Quoi qu’il en soit, depuis longtemps et dans plusieurs secteurs on accepte de prendre en considération les effets destructeurs de la grave et interminable crise de la transition post Duvalier et d’y inclure la question constitutionnelle. Depuis plus de 20 ans, on la retrouve inscrite en bonne place dans tout projet de pacte national, de conférence nationale ou de transition de rupture. Comment y parvenir ?
Il n’est au pouvoir de quiconque, pas plus du Président de la République que de tout autre institution de l’État d’y procéder sans un large consensus qui engage les forces vives de la nation. Produire une nouvelle constitution la mieux adaptée possible ne suffira pas à cerner le drame du pays sans une concertation nationale pour un examen rigoureux et sévère des causes de nos échecs et la recherche d’une voie de sortie durable.

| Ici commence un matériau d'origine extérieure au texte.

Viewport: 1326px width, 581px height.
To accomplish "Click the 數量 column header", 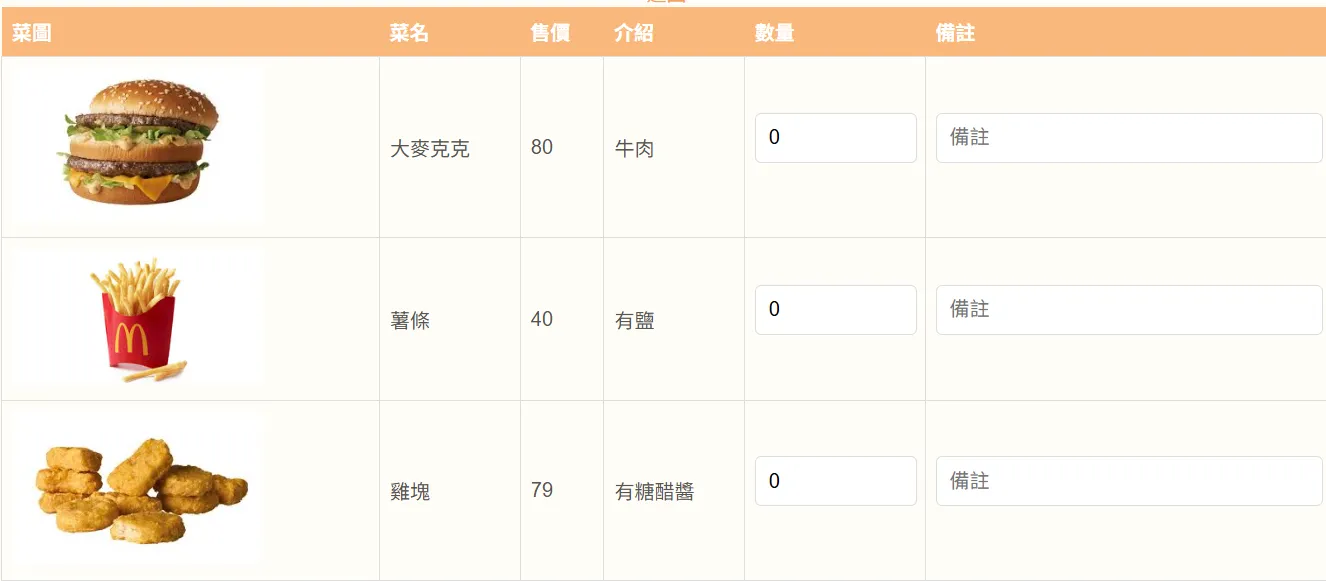I will (x=774, y=33).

* L’auteur - Claude Moïse - est historien et analyste politique, spécialiste de l’histoire des Constitutions haïtiennes. Membre d’honneur de la Société haïtienne d’histoire et de géographie, membre du comité scientifique de la Chaire Louis-Joseph-Janvier sur le constitutionnalisme en Haïti (Université Quisqueya). Claude Moïse a fait des Constitutions haïtiennes le champ privilégié de son travail d’historien. On lui doit une active contribution aux débats sur la question constitutionnelle (1997, 2007, 2015) et aux travaux de commissions sur la réforme constitutionnelle (2007, 2009, 2017). De ses nombreuses publications on relève : « Constitutions et luttes de pouvoir en Haïti » ; T.1 « La faillite des classes dirigeantes, 1804-1915 », Montréal, CIDIHCA, 1988 ; T.2 « De l’occupation étrangère à la dictature macoute, 1915-1987 », Montréal, CIDIHCA, 1990 ; « Une Constitution dans la tourmente », Montréal, Les Éditions Images, 1994. « Le Pouvoir législatif dans le système politique haïtien. Un aperçu historique », CIDIHCA, Montréal, 1999. Claude Moïse se signale également par son engagement dans des organisations de promotion du mouvement citoyen en diaspora comme en Haïti (Collectif Paroles, Initiatives démocratiques, Trase yon lot chimen pou Ayiti) et par plusieurs essais d’analyse politique. Enseignant à la retraite, ancien éditorialiste en chef du quotidien haïtien Le Matin (2004-2008), Claude Moïse a été représentant d’Haïti au Conseil exécutif de l’UNESCO (2009-2011). Il est l’auteur, aux éditions du CIDIHCA et de l’Université Quisqueya (Montréal/Port-au-Prince, 2020), du livre « Les trois âges du constitutionnalisme haïtien. Indépendance, occupation étrangère, démocratie : rupture et continuités ».